For all the characters, family is a refuge and a trap. Hadir, halfway between Jaffa tradition and a Tel Aviv illusion of self-fulfillment, defends her love for Omar by telling her father, "It's my life." She's mistaken. Not even Dando, the Jewish policeman, can escape the fate of family, which is the movie's subtle stand-in for tribe, for nationality. Family scenes, filmed with a hand-held camera, are shown in unblinking close-up.
The story around Ajami is also compelling. The movie about Palestinians and Jews not understanding each other is the product of seven years of shared work by Scandar Copti, a Palestinian citizen of Israel, and Yaron Shani, an Israeli Jew. Copti grew up in Jaffa. Together they wrote, directed and edited the film. Funding came from the government-backed Israel Film Fund, as well as foreign investors. Rather than use professional actors, Copti and Shani recruited residents of the neighborhood and actual police officers and put them through a year of acting workshops before starting to shoot. The dialogue was improvised, taken from the actors' lives. According to one account of the filming, only three of the dozen or so participants in the clan-arbitration scene knew that it was fictional.
The result is extreme realism and equal sympathy for the Palestinian and Jewish characters. On screen, Ajami shows people unable to take control of their lives, doomed to violence. Yet it was created by people who chose to cooperate and bridge the ethnic divide. Without turning into allegory, the film presents the most basic alternatives facing Palestinians and Israelis.
Ajami received a special mention from the Camera d'Or jury at Cannes and won the prize for best feature film at this year's Jerusalem Film Festival. It was also screened at the recent Toronto International Film Festival. Though it was not officially part of the latter festival's City to City spotlight on Tel Aviv, its participation highlights the absurdity of the "Toronto Declaration" protesting the focus on Israeli cinema. Published in early September, signed by top actors and filmmakers including Viggo Mortensen, Ken Loach, and Danny Glover, the declaration claimed that the festival had made itself "complicit in the Israeli propaganda machine." It also faulted the City to City program for leaving out Palestinian filmmakers and ignoring Jaffa's history.
The letter set off a furious debate. Other actors, including Jerry Seinfeld and Sacha Baron Cohen, published a statement that blasted "blacklisting" Israeli films. J Street, the dovish pro-Israel lobby, defended the festival, while criticizing a statement by the festival's co-director that labeled Tel Aviv "contested ground."

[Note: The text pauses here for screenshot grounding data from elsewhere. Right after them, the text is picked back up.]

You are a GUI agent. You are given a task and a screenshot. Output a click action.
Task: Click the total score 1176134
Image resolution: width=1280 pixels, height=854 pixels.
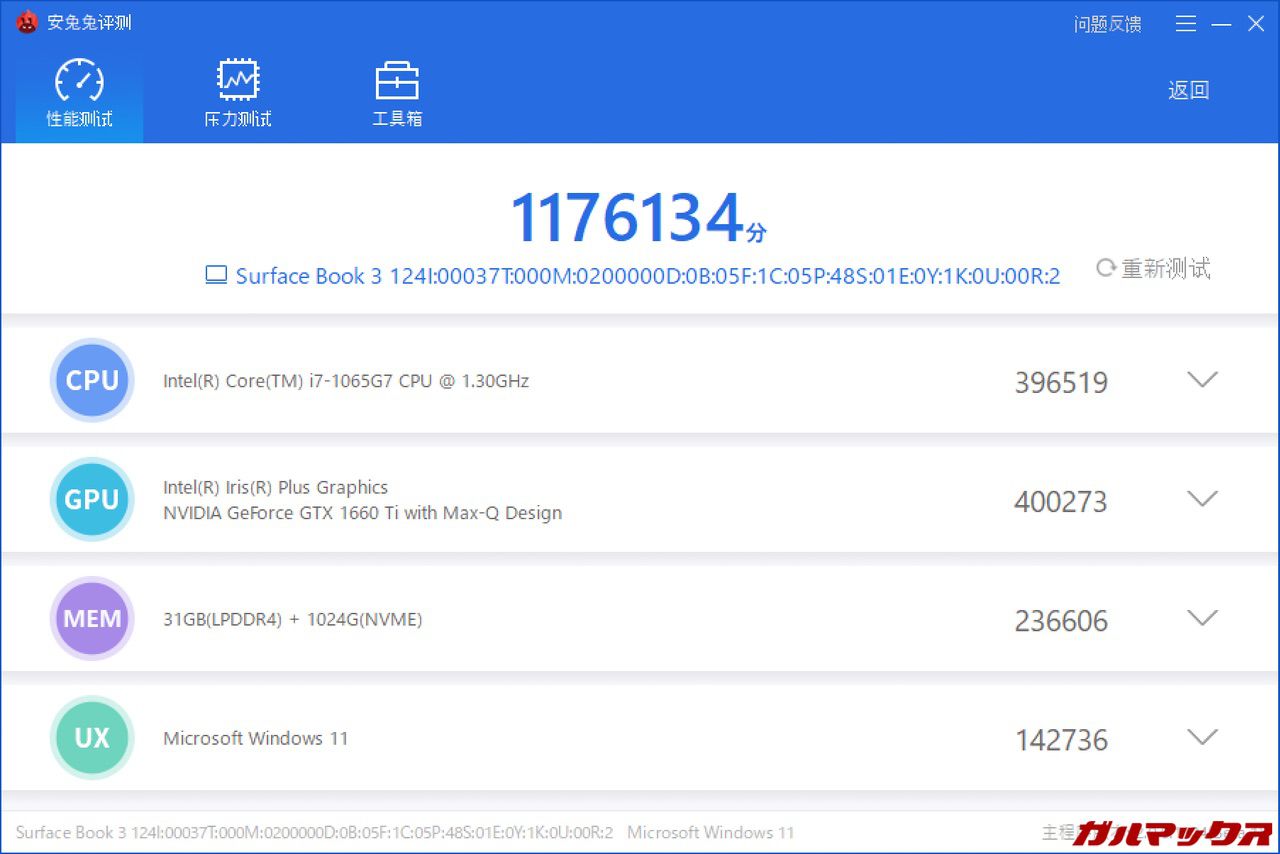click(627, 218)
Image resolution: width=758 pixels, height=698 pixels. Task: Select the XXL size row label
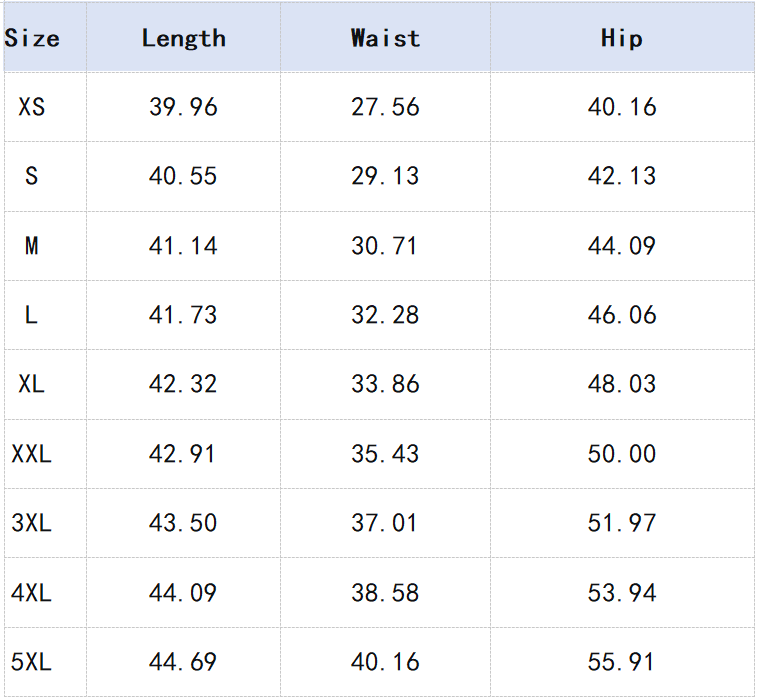pos(32,454)
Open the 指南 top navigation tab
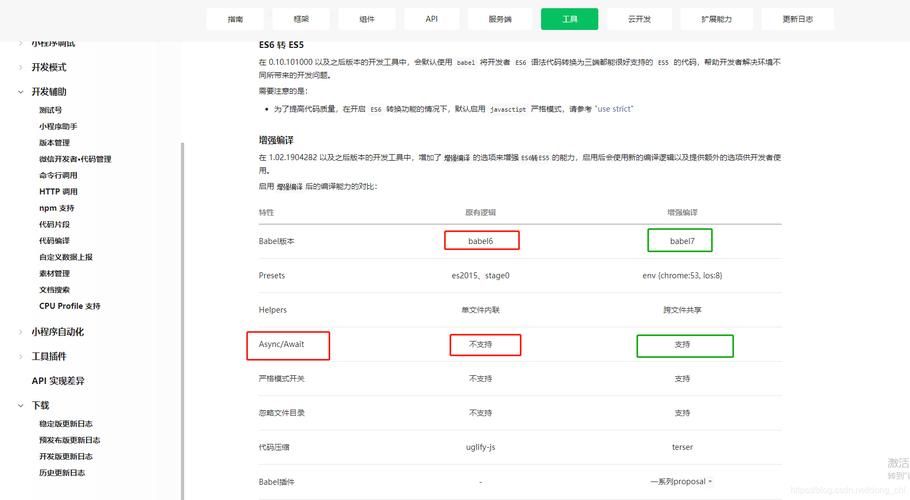This screenshot has width=910, height=500. pos(235,19)

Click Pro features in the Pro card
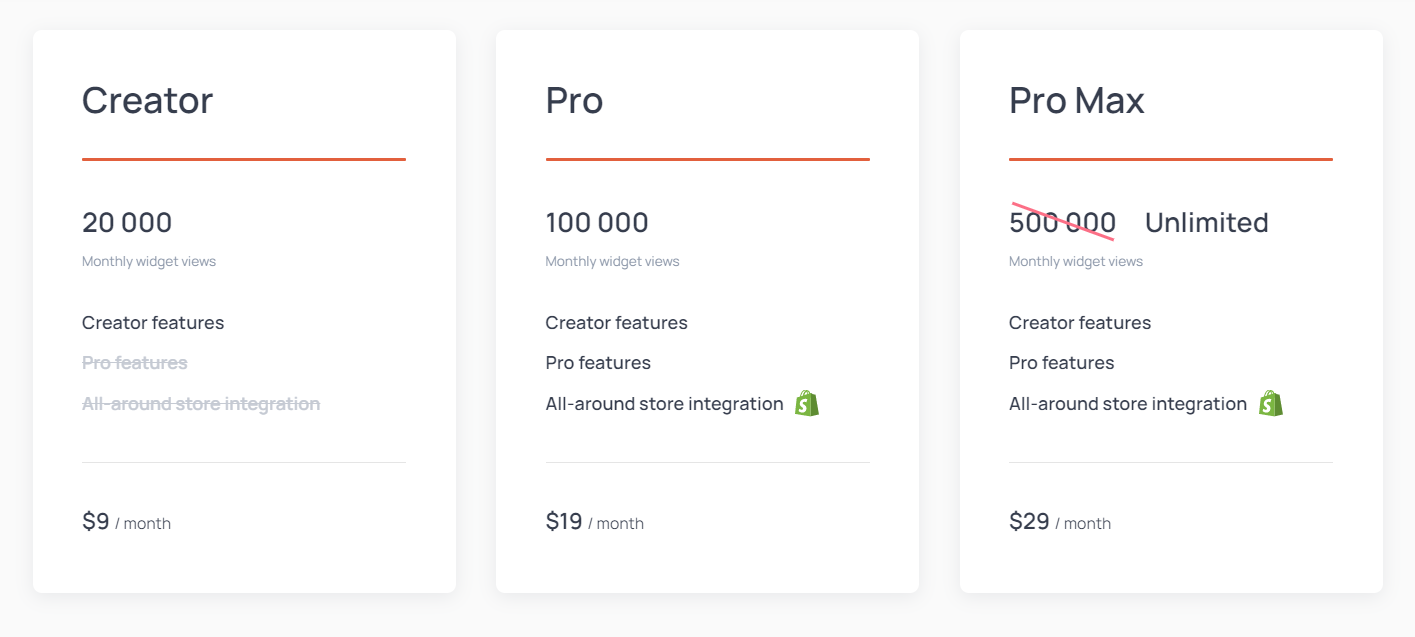tap(598, 363)
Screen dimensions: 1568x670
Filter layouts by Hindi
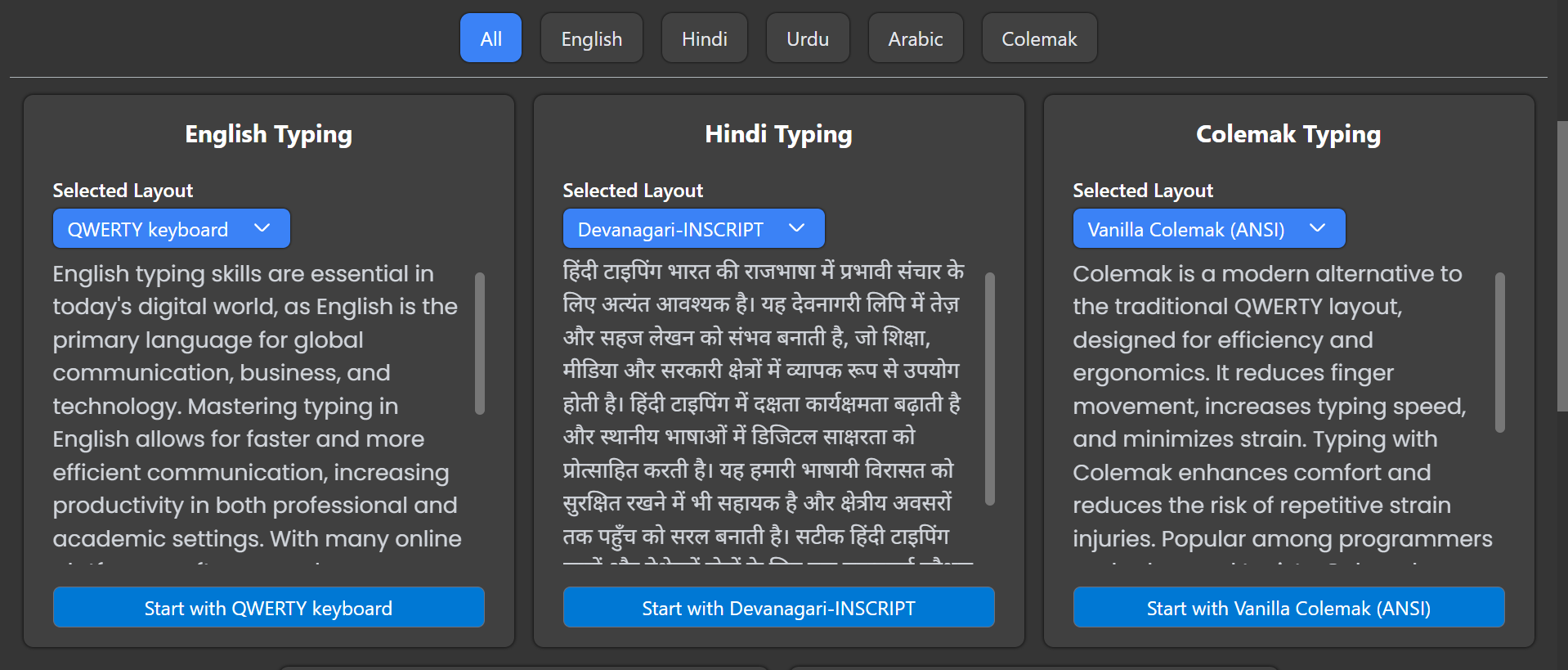[704, 38]
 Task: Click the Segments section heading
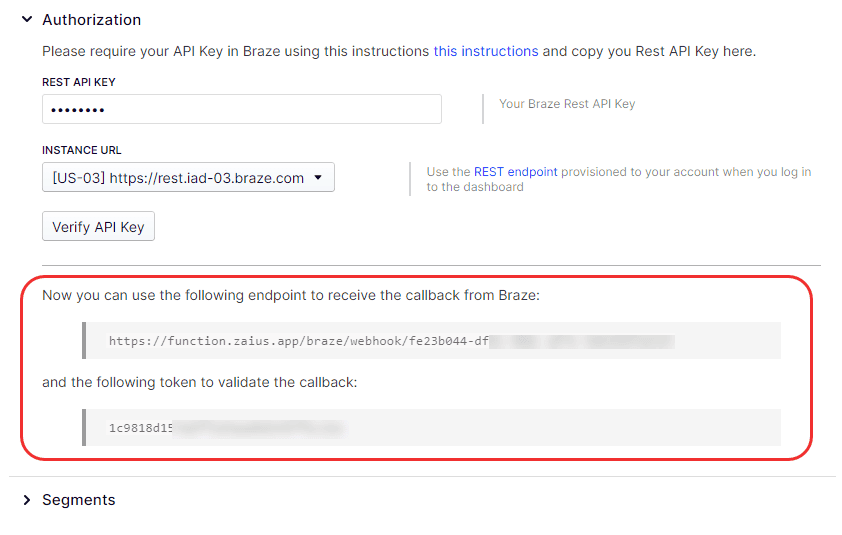(x=78, y=500)
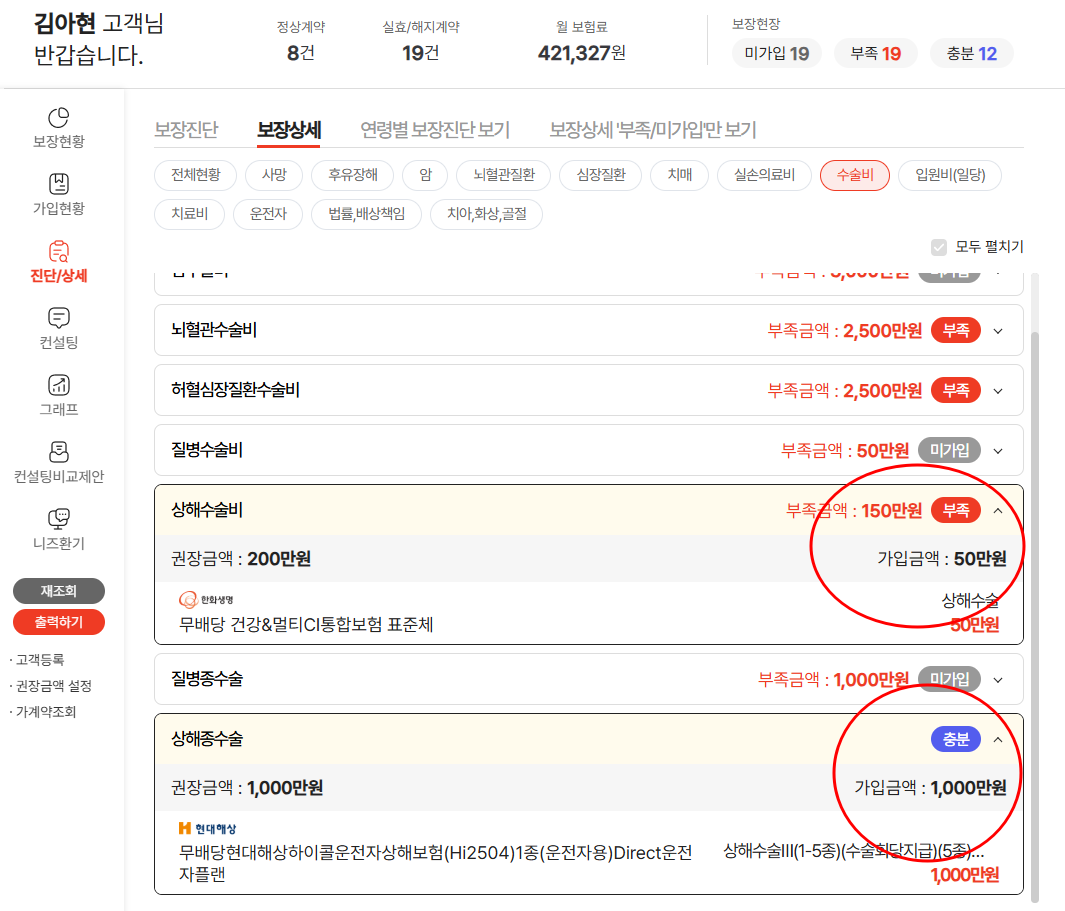Image resolution: width=1065 pixels, height=911 pixels.
Task: Click the 컨설팅비교제안 sidebar icon
Action: pos(58,453)
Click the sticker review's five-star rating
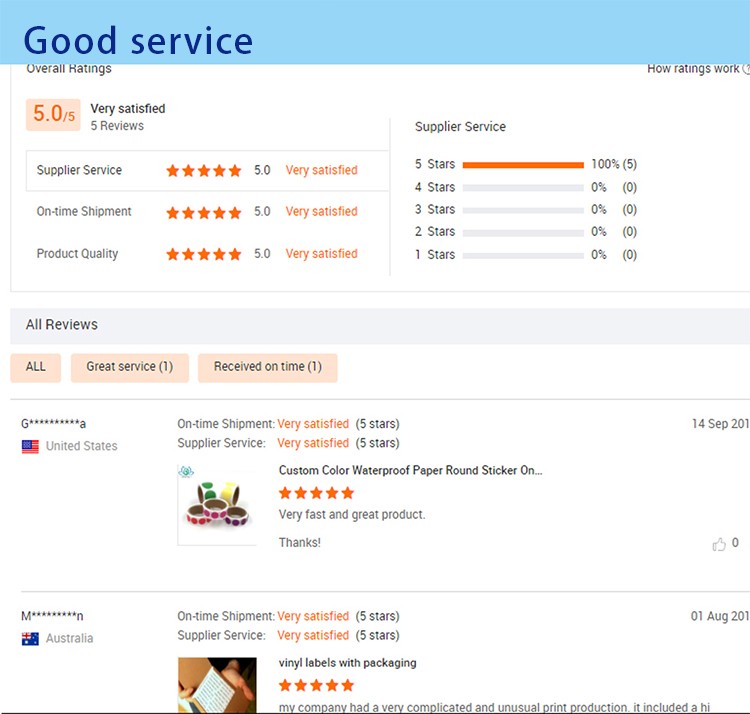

In fact, showcasing Tel Aviv hardly made the Toronto festival a "celebration of occupation," as the declaration called it. The City to City list included another film about Jaffa's fault lines. The festival as a whole featured the Israeli-made Lebanon, a new feature on Israel's disastrous invasion of that country in 1982. And, of course, there was Ajami. This is not the usual meaning of "propaganda." Rather, it's a demonstration of how art can raise the most difficult questions in a society. In Ajami, directors Copti and Shani succeeded in showing people trapped in tribal allegiances. I came home moved by their cooperation, by their own ability to break out of the tragedy they had shown. I checked the news from the summit in New York and wished for leaders with equal courage.